The business partnerships are necessitated by a commitment to low-income students who can't pay their own way.

"Without the corporate sponsorships," Muller said, "we would have to close our doors."

Strapped for cash

That commitment began nine years ago when Verbum Dei, struggling with falling enrollment and strapped for cash, was taken over by the Jesuits, a religious order known for its accomplishments in education. At the same time, Muller said, the school became a member of the Cristo Rey Network of Catholic schools, a national organization aimed at providing college-preparatory educations to disadvantaged urban teens.

To make it work, Verbum Dei the only Cristo Rey institution in Los Angeles County started its corporate work-study program in 2002. And then last year Muller took the additional step of giving admission preference to students who were economically disadvantaged.

The move created a controversy as some children of alumni were turned away; the ensuing furor even caught the attention of the Los Angeles Times, but Muller refused to back down.

"I'm taking the commitment seriously," said the priest. "We want to serve students who wouldn't have an opportunity to get an education elsewhere."

The commitment has come at a big price that has made the work-study program even more important.

It costs about $13,000 to $14,000 to educate each pupil per year, but the tuition is only $2,900, if a family even pays full freight. Help comes from the Catholic Education Foundation, while an additional $3,000 to $4,000 has to be "begged" from outside sources, Muller said. That means the bulk comes from the corporate partners, each of which pays $6,875 per student per year directly to the school.

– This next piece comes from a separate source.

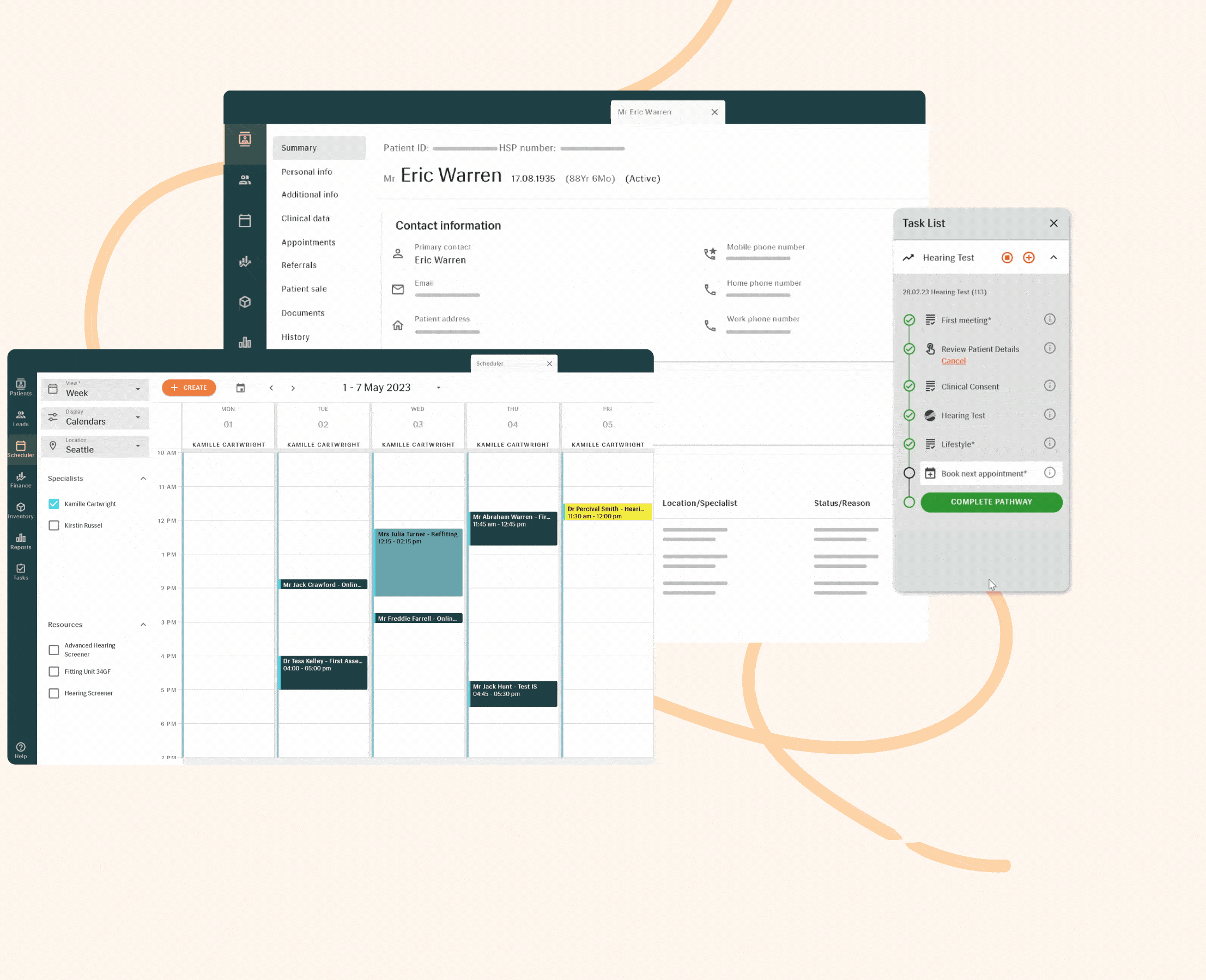Click CREATE button in scheduler
Screen dimensions: 1206x980
point(189,388)
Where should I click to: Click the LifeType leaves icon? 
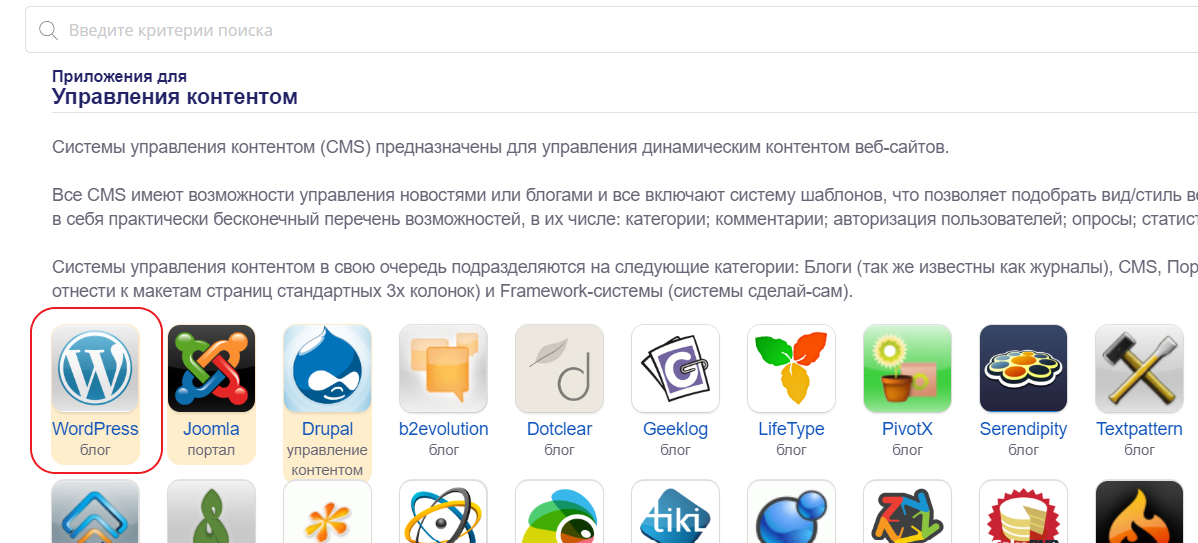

The students, driven to their work sites in school vans, perform such entry level tasks as filing, data entry, answering telephones, making copies or working in the mail room. (Because the work is conducted during the school day, Verbum Dei has an extended day to meet minimum instructional hour standards set by the state.)

Incorporating the boys into a company's operations is not always easy.

"The biggest challenge comes at the beginning of the school year when we get new students ," said Dietz of Payden & Rygel. "As with any new employee, there's an upswing when you have to see what level they're at and provide training. Sometimes the hardest part is finding them work that is challenging."

Most participating companies, however, said that it's well worth the effort and makes business sense.

"It costs a little less than what we would pay for a temp and they're probably better employees," said Joanie Rose, office manager at the Sullivan Group, a downtown L.A. wholesale insurance brokerage that employs four students. "When they first started it was sort of, well, what can we have them do? Then it just worked out because they're so willing to work and to learn."

Many of the students, Muller said, work at the same company for all four of their high school years and some continue working through college. The priest said he is not aware of any students who have been permanently hired.

"These are high school boys and sometimes it's not a good fit," he said. "But we take the program very seriously; if they lose their job twice, they're kicked out of school."

That hasn't happened to Timmons or his friend, Quron Smith, who also works at Payden and Rygel.

"I love the job," said Smith, 16, who is a running back on the Verbum Dei Eagles. "Some of my co-workers even come to my football games."